The final penthouse at One High Line is spoken for. West PH35B, a half-floor residence that was marketed at roughly $26.6 million, has gone under contract. The unit measures just over 5,000 square feet and includes outdoor loggias and expansive Hudson River views. The contract is the latest notable deal at the Bjarke Ingels-designed towers as the development moves toward a full sellout.

Where It Landed in the Week's Luxury Roundup

According to The Real Deal, which cited Olshan Realty's weekly tally, West PH35B was the priciest of 35 Manhattan homes asking $4 million or more to enter contract between June 8 and June 14, 2026. The article says the unit was shopped at about $26.6 million and led the week's high-end contract activity.

The Penthouse in Plain Terms

Public listings show West PH35B spans a little more than 5,000 square feet with four bedrooms, four bathrooms, two outdoor loggias and a corner great room with Hudson River views. The sale was marketed by Corcoran Sunshine's sales team with Steve Gold as a lead, per the property's listing on StreetEasy.

Developers and Financing

The project was initially marketed as the XI under HFZ before Witkoff Group and Access Industries took over in 2021, and the developers say sales at One High Line have topped $1 billion, per a Witkoff press release. Earlier this year the development landed a $525 million refinancing led by Ares and JPMorgan, according to reporting in Bloomberg. That financing has been used to carry unsold inventory while closings finish up.

What the Numbers Suggest

The 35 properties that entered contract in Olshan's tally carried a combined asking price of about $299 million, with an average asking price of $8.6 million and a median of $6 million. The typical home among them had been on the market nearly two years and was discounted roughly 12 percent, The Real Deal reports. Those figures underline that even marquee buildings are moving inventory in a patient, negotiated market.

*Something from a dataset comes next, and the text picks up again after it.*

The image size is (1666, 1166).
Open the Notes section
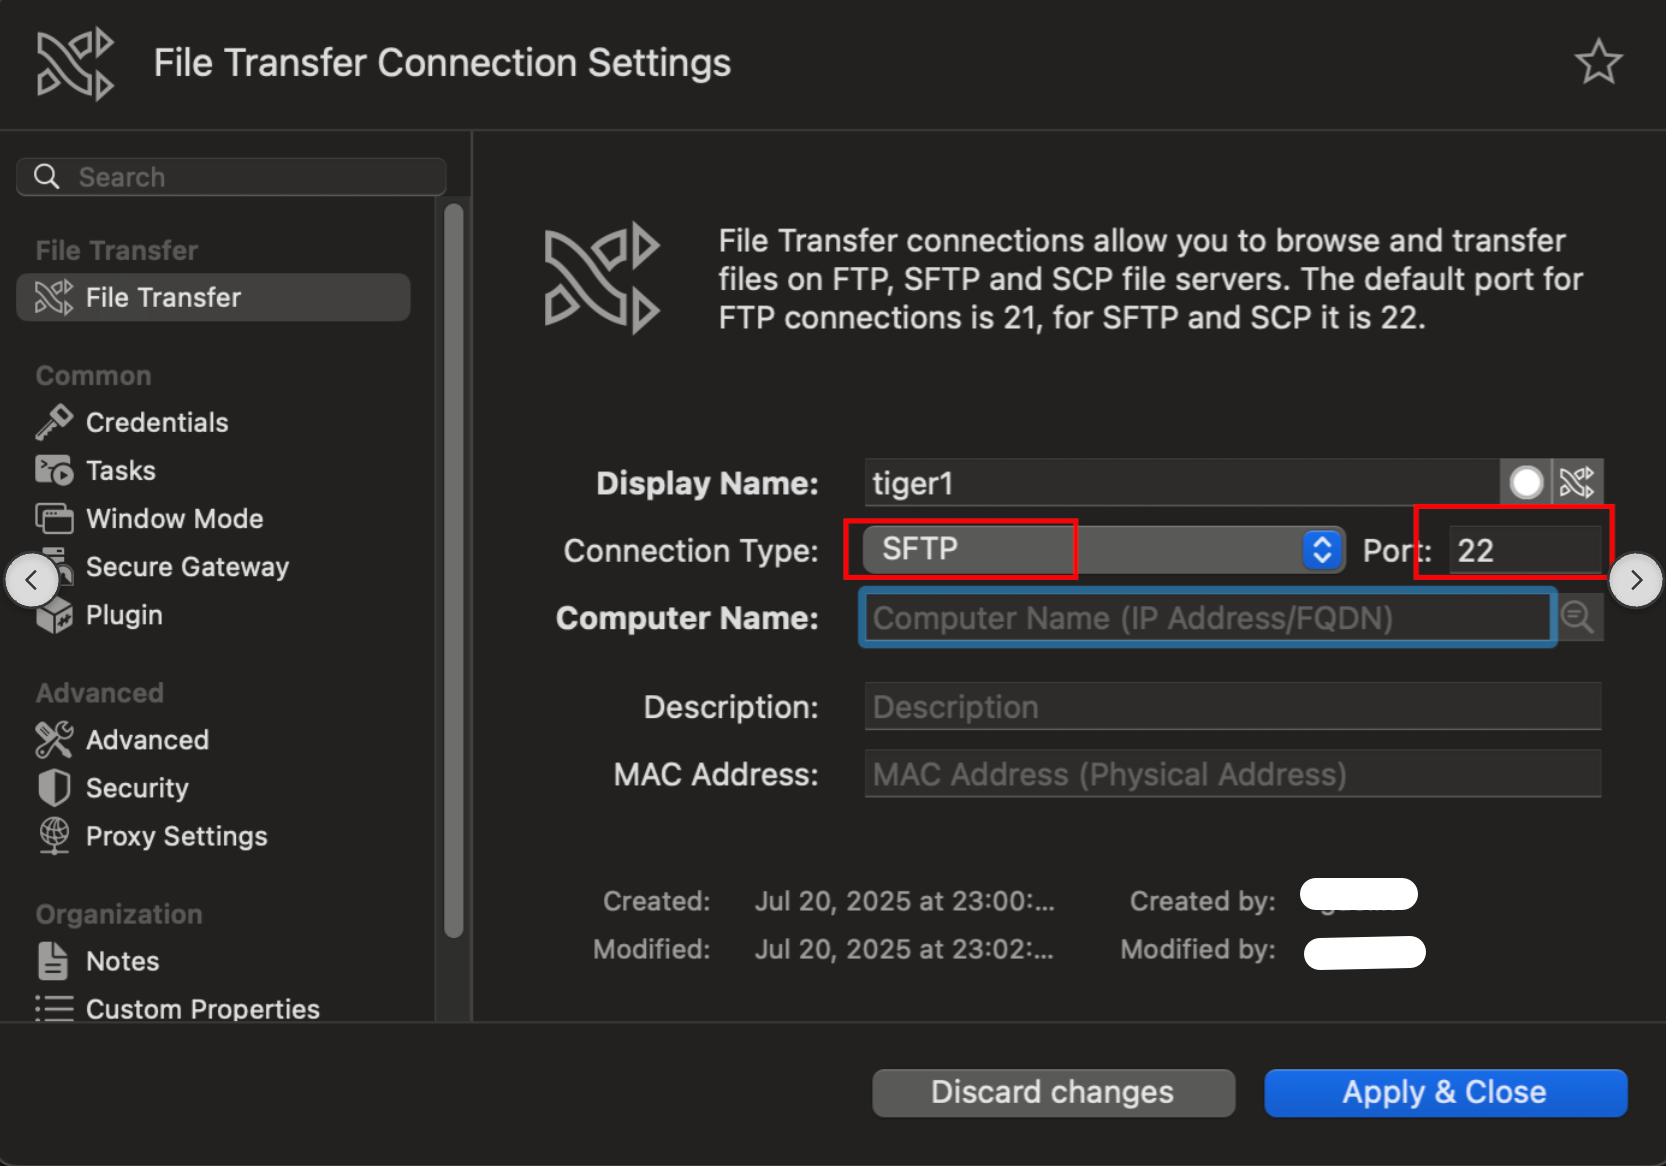[x=121, y=960]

Why Chelsea Watchers Will Care

The sale also helps close a turbulent chapter connected to the site's early troubles: prosecutors probed construction billing tied to the XI and a former Omnibuild executive pleaded guilty in April, adding a criminal-law footnote to the project's history. With the last penthouse now in contract and sales climbing, developers and Corcoran Sunshine, with Steve Gold at the helm of marketing, will be watched closely as closings and any secondary-market resales play out in West Chelsea.